Мимолетная встреча казалась сном. Но в воздухе стоял еще терпкий запах выкуренной трубки Вельвеля, а в руках осталась белая дощечка, изукрашенная необыкновенными письменами. Все понимали важность случившегося. Дощечка с письменами пошла по кругу…

На следующее утро мы с Костей отправились к Тальвавтыну на своей собачьей упряжке. Отдохнувшие собаки неслись во всю прыть, радостно повизгивая, хватая снег на бегу, — им надоело сидеть без дела.

Вот и знакомый перевал. Вдали, у подножия сопки, темнеют яранги Главного стойбища. Подъезжаем ближе и удивляемся — стойбище словно вымерло. Не видно ни людей, ни оленей. Никто не выходит навстречу приезжим.

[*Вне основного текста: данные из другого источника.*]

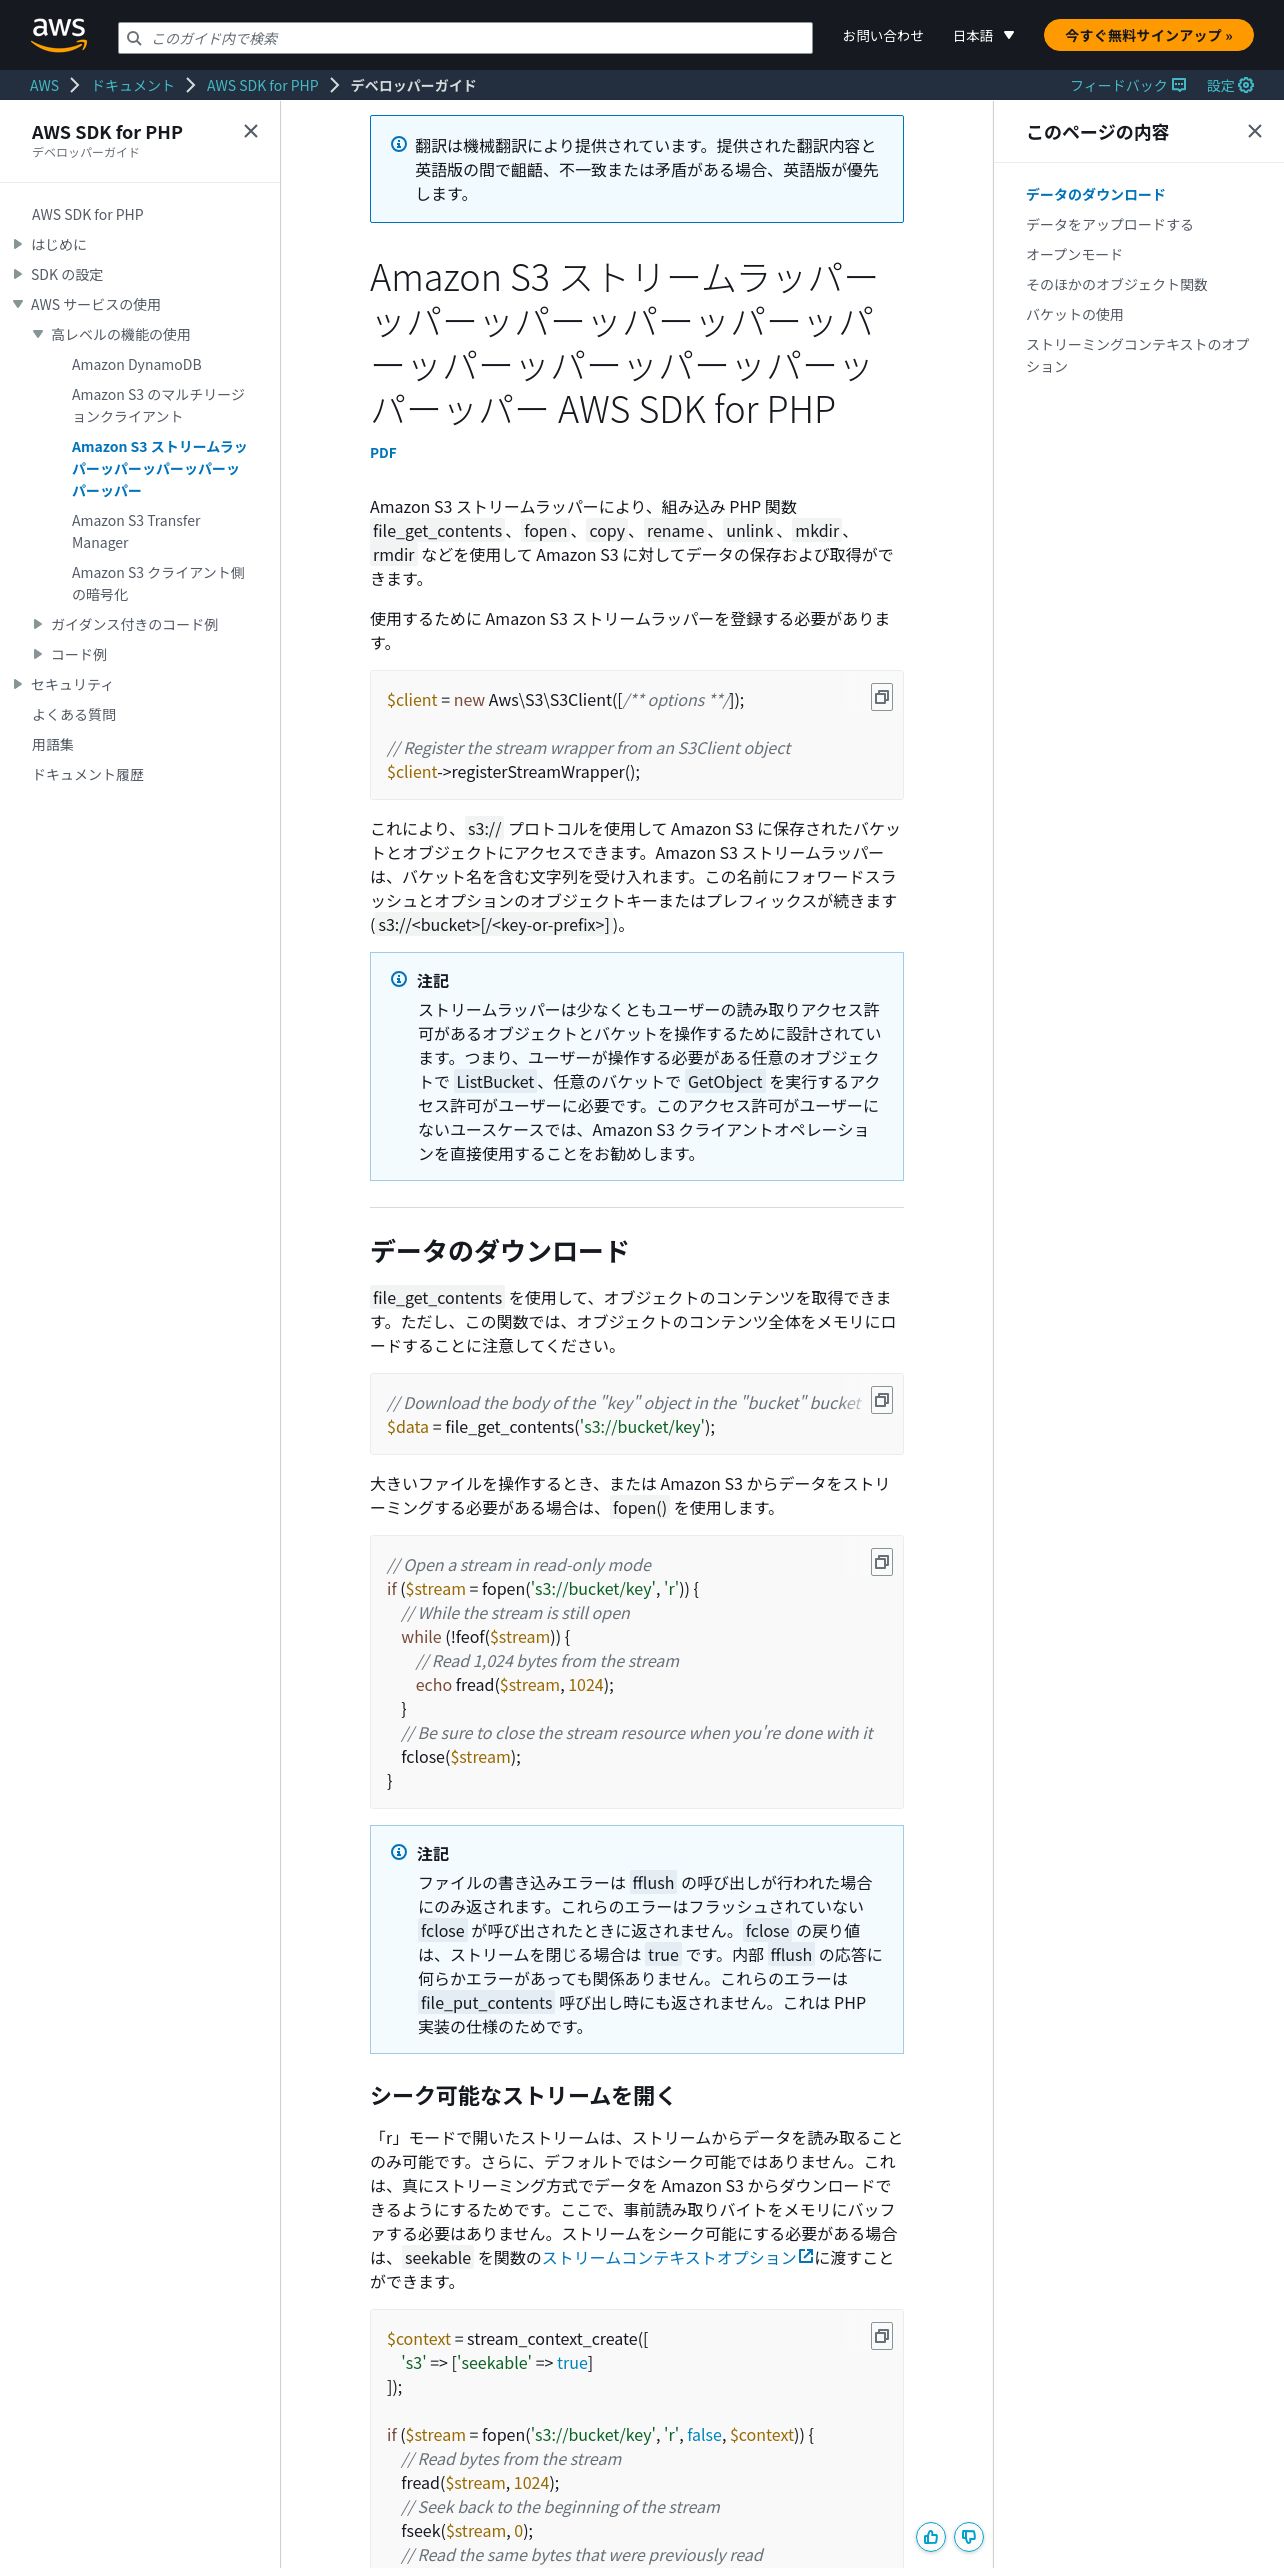Click the thumbs down feedback icon
The height and width of the screenshot is (2568, 1284).
(969, 2537)
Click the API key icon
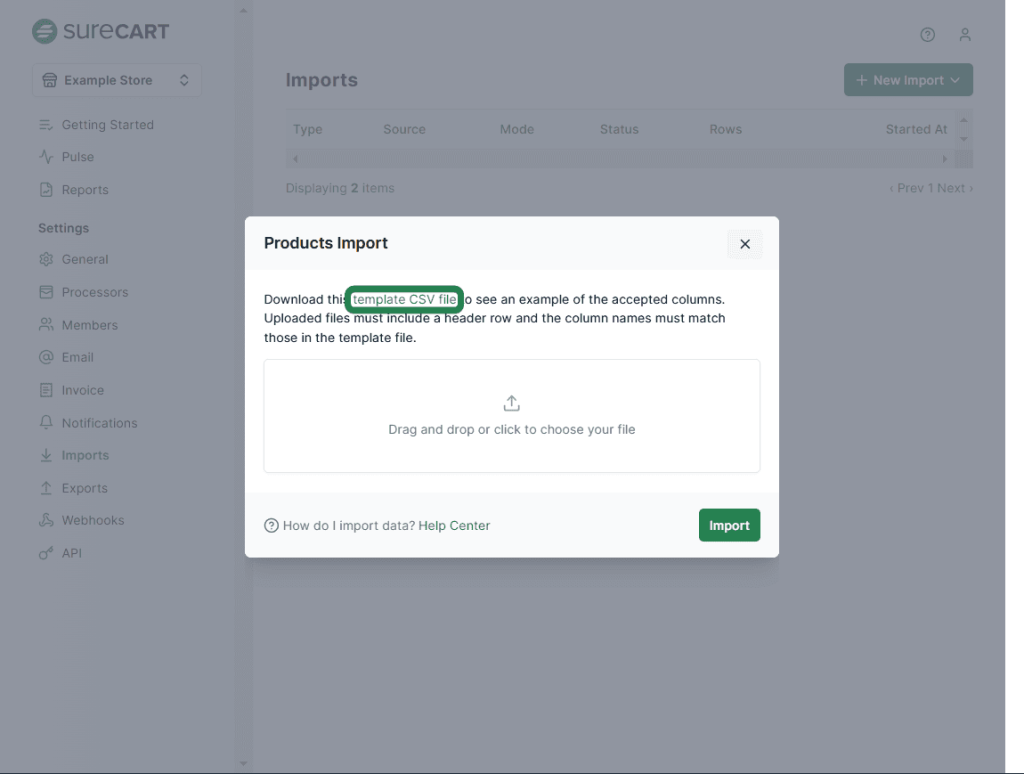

Ставим упряжку на прикол неподалеку от большой яранги Тальвавтына, идем к шатру, поскрипывая снегом. В чоттагине встретила знакомая старуха. Недовольно пробурчав приветствие, матрона с ядовитой любезностью пригласила в полог. На белых шкурах, накрывшись кухлянкой, спал Тальвавтын. Необычайно высокого для чукчи роста, он едва вмещался в меховой комнатке.

— Тальвавтын! — притронулся я к спящему.

Старик вздрогнул и сел.

— Гык! Крепко заснул, — пробормотал он, вытаскивая трубку и закуривая.

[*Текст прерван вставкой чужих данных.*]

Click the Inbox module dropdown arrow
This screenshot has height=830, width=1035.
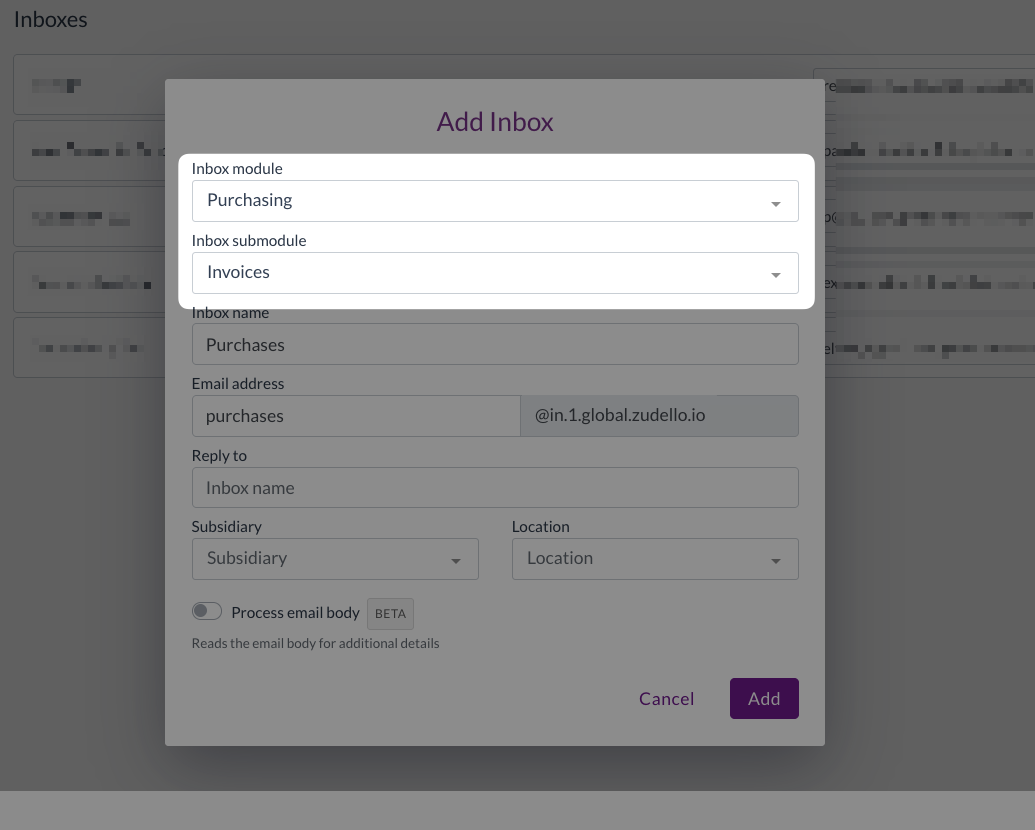[775, 203]
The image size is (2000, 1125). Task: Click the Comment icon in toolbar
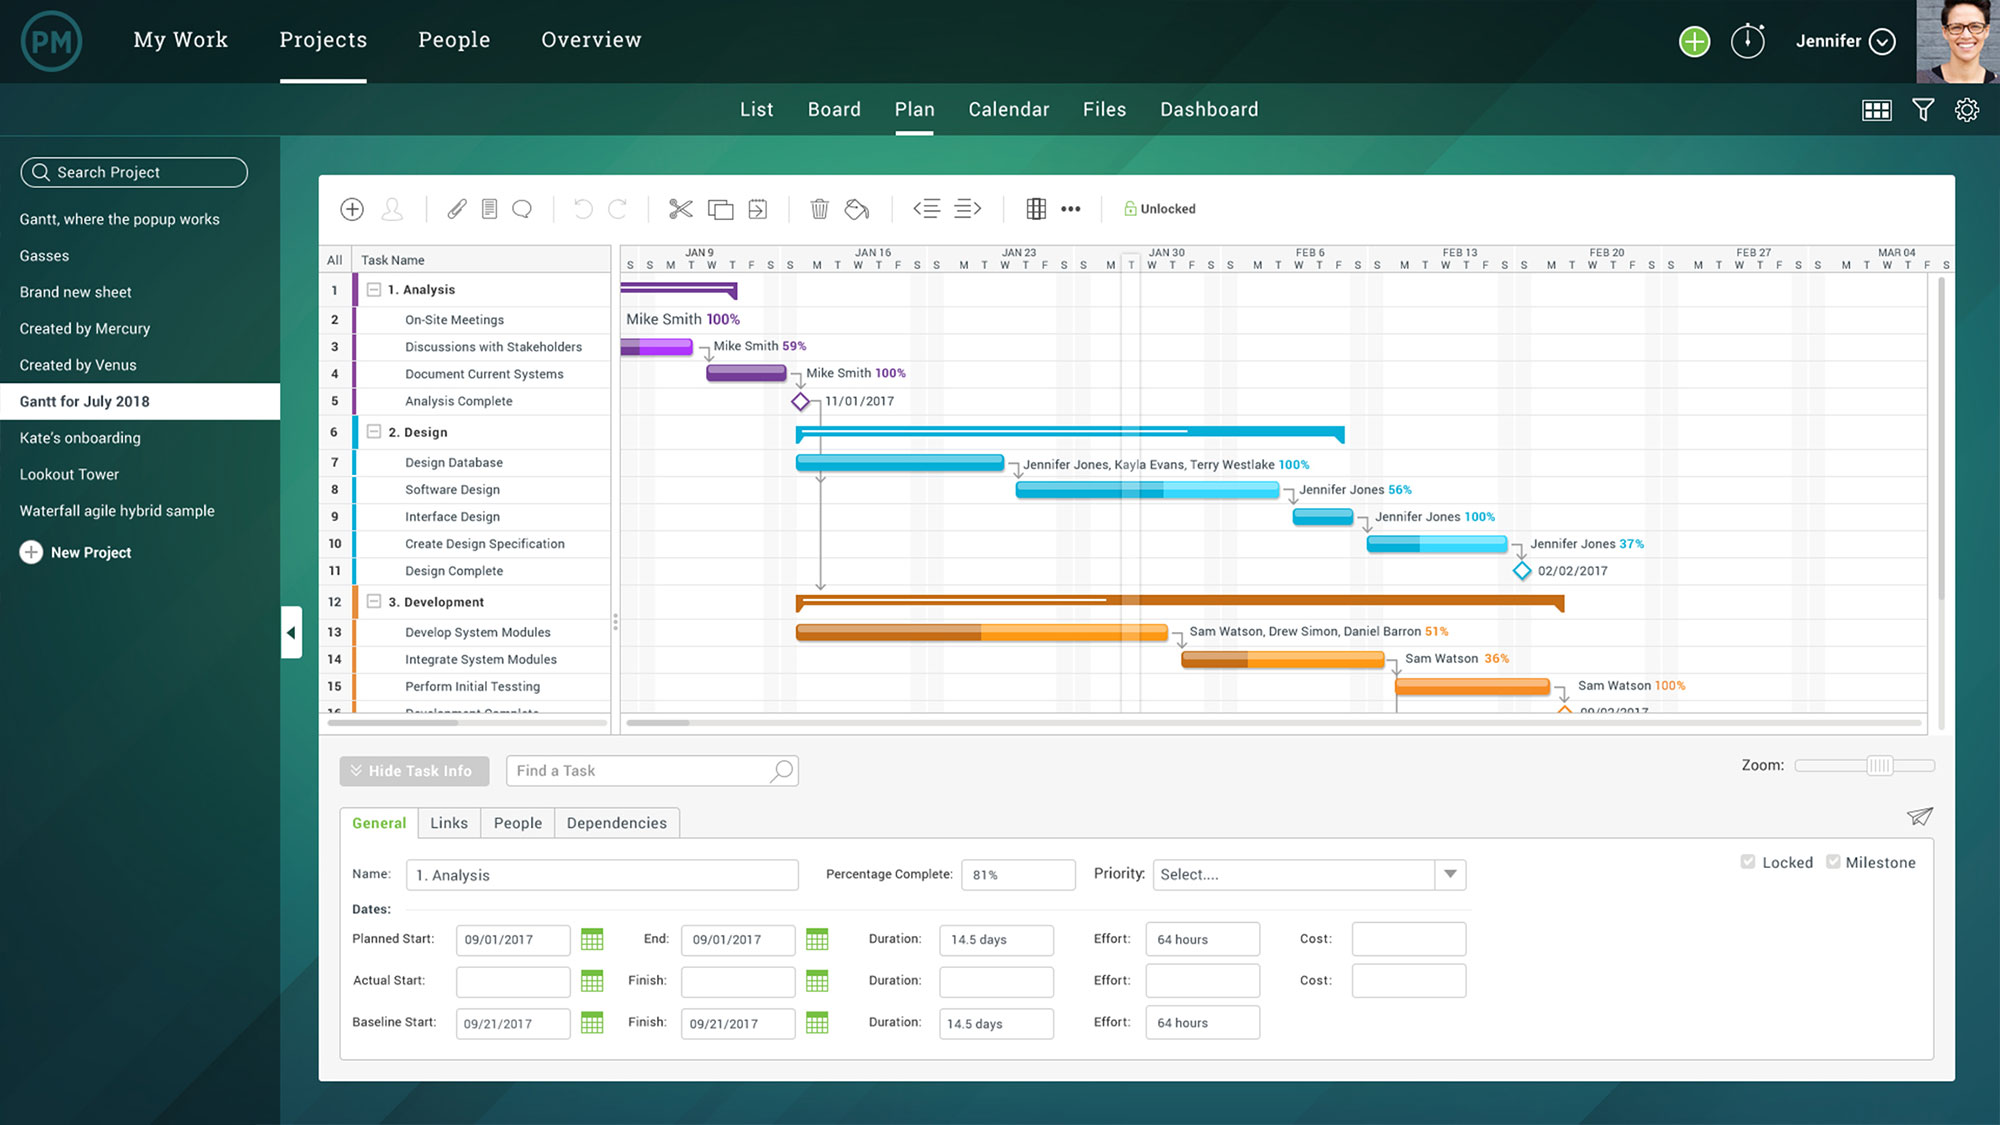519,209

— Письмо твое получили, торговать оленей приехали.

Старуха поставила свой почерневший столик, принесла чайник и блюдо с замороженным костным мозгом. Костя вытащил из-за пазухи заветную фляжку и разлил спирт в фарфоровые чашки. Спирт мы имели право расходовать в исключительных случаях — только на торжественное угощение, и точно выполняли инструкцию. Лицо Тальвавтына оживилось.

— Хорошо торгуешь, — заметил он, кивнув на флягу, — давай разговаривать.

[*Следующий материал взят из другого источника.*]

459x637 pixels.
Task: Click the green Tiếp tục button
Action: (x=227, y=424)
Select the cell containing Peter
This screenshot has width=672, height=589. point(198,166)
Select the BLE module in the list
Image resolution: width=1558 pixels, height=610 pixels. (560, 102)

На тонких губах мелькнула ироническая усмешка.

Я сразу приступил к делу и сказал, что за каждую важенку мы заплатим по твердой государственной цене.

— Продашь пять тысяч важенок — получишь вот такой сундук денег, — кивнул Костя на деревянный ящик, обтянутый сыромятью, из которого старуха извлекла фарфоровые чашки.

— И в придачу, — добавил я, — все продукты и товары, которые мы привезли с собой.

— Сколько денег? — удивился Тальвавтын. — Как считать буду?

— Купить сможешь две фактории со всеми товарами и домами в придачу.

— Какомей! — Глаза Тальвавтына заблестели.

— Только, чур, важенок продавай отборных — на племя!

— Из разных стад давать буду, — поспешно сказал Тальвавтын. — Только как отбивать будешь?

— Кораль — деревянную изгородь у границы леса построим.

— Однако, плохо, — покачал головой старик, — важенки бока намнут о твердую загородку, много выкидышей в отел будет.

Видно, Тальвавтын не пользовался никогда коралем. Мы с Костей отлично знали, что олени, загнанные в кораль, избегают прикасаться к изгороди. Я сказал об этом Тальвавтыну. Он удовлетворенно кивнул — повадки оленей старик знал великолепно. Весной перед отелом чукчи отбивают самцов от отельных важенок, загоняя табун в ограждение из туго натянутых арканов, завешанных шкурами. И олени никогда не сметают шаткой преграды.

— Как пасти купленных оленей будешь? — спросил вдруг старик. В его глазах вспыхнули недобрые искорки.

— Пастухов у нас пока нет, дай нам людей для перегона на Омолон — оттуда нам навстречу нам люди кочуют.

Тальвавтын нахмурился, долго молчал, покуривая трубку, и наконец ответил:

— Нет лишних людей у меня. Как давать стану?

— Много оленей у тебя покупаем — два табуна, — вмешался Костя, — меньше пастухов тебе нужно.

Старик одобрительно хмыкнул — ему понравилась логика ответа. Вообще он с удовольствием вел с нами дипломатическую беседу. Дело было стоящее — он получал большие оборотные средства и действительно мог стать королем Анадырской тундры. Покупая у него оленей, Мы невольно укрепляли его могущество. Но людей выпускать из-под своей эгиды Тальвавтыну не хотелось.

— Очень нужны мне люди, — повторил он.

— Не насовсем у тебя просим — на четыре месяца.

Тальвавтын задумался.

— Хорошие подарки, выкуп тебе за людей дадим, — вмешался вдруг Костя.

— А что генерал скажет? — не преминул заметить я.

Костя махнул рукой.

— Его бы сюда, в это чертово пекло! — тихо ответил он. — “С волками жить — по-волчьи выть”.